This is a very fragrant, and light Vegetable Pulao. It can be made with any number of vegetables you have at hand and add any fresh green hersbs of your choice. I have added my favorite herbs fenugreek and dill leaves along with potatoes and carrots. It can be served at a light dinner party or be served for lunch on any rainy and grey day to brighten up things a little bit:) And, this recipe also belongs to my ingenious MOM.
- Rice-2 cups (soaked for an hour)
- Salt- to taste
- Green peppers-4-5
- Onions-1 medium, sliced
- Ginger-garlic paste-1-2 tbs
- Carrots-2, cut into cubes
- Potatoes-4-5 small ones, cubed
- Fresh fenugreek leaves-1 cup, washed and chopped
- Fresh dill leaves-1 cup, washed and chopped
- Oil-2 tbs
- Water-as needed
- Coconut powder- 2 tbs (roasted and ground)
- Garam masala-1 tsp
1.Heat oil in a pot and fry onions until they turn golden brown.
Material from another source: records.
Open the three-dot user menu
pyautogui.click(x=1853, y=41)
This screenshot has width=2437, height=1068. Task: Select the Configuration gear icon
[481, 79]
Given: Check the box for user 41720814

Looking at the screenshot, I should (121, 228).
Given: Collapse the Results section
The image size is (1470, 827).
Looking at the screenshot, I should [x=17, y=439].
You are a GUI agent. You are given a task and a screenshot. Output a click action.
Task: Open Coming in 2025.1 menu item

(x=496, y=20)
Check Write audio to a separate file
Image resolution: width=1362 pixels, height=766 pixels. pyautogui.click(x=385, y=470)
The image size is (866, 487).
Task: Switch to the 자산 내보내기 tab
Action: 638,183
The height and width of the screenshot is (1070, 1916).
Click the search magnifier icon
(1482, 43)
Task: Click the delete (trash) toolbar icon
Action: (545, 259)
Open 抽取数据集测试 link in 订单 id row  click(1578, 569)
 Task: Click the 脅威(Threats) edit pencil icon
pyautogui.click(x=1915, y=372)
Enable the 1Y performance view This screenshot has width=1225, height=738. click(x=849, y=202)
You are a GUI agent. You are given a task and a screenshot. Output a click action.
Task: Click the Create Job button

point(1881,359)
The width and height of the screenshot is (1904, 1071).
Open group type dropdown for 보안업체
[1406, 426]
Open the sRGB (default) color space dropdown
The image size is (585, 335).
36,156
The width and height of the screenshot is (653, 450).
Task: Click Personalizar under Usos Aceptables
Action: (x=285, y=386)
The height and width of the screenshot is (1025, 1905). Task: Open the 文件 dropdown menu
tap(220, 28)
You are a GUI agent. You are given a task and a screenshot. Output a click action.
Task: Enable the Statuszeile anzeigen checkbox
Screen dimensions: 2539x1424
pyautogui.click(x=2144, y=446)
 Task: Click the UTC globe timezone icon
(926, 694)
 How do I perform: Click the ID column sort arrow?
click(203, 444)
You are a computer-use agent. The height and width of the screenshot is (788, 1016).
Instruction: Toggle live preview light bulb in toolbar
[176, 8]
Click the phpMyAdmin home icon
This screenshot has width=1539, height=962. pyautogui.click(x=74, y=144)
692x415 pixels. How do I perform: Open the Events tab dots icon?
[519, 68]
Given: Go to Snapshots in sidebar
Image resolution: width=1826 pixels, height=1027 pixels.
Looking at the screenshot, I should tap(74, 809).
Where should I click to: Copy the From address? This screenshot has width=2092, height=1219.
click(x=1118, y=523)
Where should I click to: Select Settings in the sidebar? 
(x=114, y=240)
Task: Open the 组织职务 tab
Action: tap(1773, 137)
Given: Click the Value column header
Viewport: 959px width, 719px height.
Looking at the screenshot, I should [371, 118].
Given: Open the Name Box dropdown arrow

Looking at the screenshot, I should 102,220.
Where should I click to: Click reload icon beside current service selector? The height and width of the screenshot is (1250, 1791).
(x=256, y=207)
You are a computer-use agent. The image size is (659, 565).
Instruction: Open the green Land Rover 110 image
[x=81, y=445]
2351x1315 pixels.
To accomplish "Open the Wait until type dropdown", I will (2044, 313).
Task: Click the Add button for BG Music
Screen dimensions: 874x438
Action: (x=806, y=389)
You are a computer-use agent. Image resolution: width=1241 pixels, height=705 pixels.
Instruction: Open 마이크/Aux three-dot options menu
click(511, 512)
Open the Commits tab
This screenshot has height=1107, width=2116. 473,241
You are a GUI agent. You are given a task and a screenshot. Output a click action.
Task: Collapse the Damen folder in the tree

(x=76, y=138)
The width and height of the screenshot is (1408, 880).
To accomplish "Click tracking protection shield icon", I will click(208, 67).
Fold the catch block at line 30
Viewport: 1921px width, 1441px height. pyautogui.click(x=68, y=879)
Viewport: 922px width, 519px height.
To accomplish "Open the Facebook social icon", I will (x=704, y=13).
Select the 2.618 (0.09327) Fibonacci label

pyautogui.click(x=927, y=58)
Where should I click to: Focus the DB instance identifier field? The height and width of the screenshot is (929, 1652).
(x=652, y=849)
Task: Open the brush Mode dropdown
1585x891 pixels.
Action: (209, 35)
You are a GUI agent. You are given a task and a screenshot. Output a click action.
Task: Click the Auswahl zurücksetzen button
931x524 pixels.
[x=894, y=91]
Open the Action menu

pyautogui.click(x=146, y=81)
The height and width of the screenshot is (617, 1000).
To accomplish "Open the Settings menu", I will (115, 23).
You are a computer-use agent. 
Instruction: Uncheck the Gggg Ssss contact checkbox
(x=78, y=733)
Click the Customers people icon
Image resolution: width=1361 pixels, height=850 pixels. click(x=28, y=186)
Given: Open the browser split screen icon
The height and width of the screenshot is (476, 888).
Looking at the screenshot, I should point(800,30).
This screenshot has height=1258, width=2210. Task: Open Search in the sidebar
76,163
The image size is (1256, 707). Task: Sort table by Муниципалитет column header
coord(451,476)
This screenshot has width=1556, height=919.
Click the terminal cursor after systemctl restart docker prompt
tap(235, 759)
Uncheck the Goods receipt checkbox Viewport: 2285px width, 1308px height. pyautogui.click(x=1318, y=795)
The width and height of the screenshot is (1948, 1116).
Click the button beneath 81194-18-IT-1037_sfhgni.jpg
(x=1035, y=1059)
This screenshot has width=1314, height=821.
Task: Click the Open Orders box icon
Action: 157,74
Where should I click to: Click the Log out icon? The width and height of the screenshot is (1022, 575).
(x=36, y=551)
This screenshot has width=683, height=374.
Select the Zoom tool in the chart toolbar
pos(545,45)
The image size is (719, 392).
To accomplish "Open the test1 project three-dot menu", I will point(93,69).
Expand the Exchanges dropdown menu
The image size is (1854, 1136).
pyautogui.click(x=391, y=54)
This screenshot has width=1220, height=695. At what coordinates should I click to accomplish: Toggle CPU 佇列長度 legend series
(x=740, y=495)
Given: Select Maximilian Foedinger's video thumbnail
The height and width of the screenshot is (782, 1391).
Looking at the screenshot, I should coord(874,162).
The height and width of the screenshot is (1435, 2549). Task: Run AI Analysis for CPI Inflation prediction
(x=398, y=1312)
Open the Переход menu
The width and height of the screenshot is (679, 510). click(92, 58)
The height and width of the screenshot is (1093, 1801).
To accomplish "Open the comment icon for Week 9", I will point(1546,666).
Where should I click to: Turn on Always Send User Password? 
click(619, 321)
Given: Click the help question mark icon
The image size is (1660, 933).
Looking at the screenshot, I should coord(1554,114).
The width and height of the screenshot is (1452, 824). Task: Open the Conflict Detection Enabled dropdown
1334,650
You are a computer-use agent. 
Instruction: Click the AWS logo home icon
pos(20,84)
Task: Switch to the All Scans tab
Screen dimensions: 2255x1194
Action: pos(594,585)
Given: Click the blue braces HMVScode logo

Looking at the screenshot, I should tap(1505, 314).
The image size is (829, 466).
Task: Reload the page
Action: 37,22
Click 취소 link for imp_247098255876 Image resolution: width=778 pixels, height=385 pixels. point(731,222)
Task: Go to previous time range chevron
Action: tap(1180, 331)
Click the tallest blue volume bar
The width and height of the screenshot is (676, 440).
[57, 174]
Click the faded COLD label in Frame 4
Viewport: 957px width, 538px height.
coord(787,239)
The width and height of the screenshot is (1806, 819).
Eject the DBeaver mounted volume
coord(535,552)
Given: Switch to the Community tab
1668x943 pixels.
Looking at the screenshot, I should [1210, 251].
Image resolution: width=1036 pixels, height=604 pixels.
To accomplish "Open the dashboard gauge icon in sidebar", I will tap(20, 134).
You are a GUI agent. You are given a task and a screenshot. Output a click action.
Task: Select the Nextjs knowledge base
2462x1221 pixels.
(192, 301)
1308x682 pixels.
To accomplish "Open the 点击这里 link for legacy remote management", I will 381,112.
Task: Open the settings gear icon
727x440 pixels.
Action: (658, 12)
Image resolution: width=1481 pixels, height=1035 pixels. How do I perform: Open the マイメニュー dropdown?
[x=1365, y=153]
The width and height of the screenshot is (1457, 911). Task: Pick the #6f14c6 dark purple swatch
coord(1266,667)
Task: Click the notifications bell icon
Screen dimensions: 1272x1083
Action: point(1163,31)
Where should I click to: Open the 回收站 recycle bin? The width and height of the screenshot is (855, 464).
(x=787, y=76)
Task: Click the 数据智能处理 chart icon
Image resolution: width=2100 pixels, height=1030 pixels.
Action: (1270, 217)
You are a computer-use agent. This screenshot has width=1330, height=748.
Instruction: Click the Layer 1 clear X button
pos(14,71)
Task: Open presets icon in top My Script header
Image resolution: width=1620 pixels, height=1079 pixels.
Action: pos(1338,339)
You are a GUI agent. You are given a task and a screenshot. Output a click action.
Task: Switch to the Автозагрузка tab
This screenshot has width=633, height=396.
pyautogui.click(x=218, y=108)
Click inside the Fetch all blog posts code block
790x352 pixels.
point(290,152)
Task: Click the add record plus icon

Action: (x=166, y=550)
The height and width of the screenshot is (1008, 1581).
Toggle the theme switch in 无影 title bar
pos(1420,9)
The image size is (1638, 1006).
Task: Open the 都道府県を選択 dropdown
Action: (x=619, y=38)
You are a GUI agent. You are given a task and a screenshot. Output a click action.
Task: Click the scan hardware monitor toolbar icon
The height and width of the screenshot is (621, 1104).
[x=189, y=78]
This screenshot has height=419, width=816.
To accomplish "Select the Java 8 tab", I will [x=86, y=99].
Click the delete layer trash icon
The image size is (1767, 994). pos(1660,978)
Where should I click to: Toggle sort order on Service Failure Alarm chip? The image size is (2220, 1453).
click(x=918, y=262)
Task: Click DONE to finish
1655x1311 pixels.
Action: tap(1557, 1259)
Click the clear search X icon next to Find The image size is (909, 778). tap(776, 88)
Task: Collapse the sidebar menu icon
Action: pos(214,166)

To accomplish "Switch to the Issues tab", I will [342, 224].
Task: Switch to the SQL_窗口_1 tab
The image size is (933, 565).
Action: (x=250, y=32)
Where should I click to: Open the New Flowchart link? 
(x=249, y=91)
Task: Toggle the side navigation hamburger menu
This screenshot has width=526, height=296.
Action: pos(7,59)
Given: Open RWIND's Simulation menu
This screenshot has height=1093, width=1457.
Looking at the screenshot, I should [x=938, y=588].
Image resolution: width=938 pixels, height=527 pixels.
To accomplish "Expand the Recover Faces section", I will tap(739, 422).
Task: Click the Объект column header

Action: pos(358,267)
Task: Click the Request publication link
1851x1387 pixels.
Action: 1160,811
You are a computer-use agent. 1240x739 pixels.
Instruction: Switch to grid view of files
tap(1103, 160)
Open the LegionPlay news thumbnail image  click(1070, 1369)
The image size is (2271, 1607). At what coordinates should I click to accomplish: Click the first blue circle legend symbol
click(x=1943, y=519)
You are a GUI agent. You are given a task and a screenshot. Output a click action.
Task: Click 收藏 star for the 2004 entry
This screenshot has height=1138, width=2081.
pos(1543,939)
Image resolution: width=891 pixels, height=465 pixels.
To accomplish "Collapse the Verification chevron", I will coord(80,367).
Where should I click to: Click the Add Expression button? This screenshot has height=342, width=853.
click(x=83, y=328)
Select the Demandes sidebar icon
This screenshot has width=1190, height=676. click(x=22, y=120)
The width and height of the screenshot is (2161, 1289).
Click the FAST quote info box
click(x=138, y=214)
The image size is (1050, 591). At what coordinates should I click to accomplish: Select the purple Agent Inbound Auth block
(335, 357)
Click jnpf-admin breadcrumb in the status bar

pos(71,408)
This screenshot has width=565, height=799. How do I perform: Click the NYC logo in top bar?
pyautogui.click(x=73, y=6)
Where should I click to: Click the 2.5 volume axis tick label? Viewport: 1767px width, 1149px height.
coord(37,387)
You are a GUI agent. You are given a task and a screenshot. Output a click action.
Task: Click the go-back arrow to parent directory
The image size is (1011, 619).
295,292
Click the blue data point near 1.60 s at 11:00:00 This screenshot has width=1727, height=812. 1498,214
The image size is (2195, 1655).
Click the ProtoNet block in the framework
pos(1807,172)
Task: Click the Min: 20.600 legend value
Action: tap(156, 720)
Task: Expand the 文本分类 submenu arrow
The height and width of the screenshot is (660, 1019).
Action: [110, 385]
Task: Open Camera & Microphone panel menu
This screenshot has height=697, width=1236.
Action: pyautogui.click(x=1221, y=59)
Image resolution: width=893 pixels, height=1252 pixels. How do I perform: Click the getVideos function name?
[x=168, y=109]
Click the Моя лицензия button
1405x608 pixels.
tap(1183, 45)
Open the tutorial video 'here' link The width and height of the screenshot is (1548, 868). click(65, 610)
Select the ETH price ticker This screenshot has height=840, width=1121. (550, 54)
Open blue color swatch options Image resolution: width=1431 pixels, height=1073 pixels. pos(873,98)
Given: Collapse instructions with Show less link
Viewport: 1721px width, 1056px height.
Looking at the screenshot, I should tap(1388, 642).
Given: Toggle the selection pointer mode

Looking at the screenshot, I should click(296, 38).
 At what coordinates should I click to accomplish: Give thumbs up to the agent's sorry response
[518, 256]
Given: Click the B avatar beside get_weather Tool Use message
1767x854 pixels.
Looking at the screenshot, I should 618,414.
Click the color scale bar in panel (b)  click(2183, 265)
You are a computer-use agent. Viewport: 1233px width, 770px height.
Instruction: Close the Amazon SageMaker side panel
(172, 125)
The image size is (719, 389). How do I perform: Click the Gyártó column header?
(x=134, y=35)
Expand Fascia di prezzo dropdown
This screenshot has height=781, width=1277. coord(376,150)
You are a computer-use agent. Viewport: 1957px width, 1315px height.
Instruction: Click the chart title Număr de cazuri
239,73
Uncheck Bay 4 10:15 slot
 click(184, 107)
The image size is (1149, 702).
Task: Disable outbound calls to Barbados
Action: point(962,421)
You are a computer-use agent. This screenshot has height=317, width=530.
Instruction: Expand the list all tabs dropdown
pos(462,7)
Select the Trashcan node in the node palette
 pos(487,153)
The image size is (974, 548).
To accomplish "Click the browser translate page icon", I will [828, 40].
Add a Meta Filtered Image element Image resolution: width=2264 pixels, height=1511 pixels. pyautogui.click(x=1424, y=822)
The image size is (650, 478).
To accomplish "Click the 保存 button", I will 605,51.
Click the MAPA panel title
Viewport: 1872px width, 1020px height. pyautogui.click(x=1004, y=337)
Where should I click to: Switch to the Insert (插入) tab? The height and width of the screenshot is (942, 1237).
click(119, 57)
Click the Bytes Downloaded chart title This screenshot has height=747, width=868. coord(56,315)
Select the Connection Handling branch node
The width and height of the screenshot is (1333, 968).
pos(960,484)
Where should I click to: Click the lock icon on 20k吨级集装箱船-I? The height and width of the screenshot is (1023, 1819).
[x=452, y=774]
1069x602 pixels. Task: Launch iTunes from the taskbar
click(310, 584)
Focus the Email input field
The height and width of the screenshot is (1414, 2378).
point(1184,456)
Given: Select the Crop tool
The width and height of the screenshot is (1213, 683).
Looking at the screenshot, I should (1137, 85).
2. Add ginger-garlic paste and fry until it turns brown.
3.Put the carrots and potatoes along with salt in and fry them until they get half cooked.
4.Add the garam masala and coconut powder and stir.
5.Add the dill leaves and fenugreek leaves and mix well.
6. Turn off stove and set aside.
7. Boil rice aldente and drain using a colander.
8.Remove half the amount of rice into a container and retain half in the pot.
9.Put the cooked vegetables over half of the rice in the pot.
10.Pour the remaining rice over the rest of the rice and even it out.
11.Secure the mouth of the pot with an aluminum foil tightly and place a lid on top of the pot.
12.Cook on medium heat for 6-8 minutes.
13.If you see the steam escaping, turn off the stove and let it stand for 10 minutes.
14. Transfer to a serving plate and serve with yogurt sauce.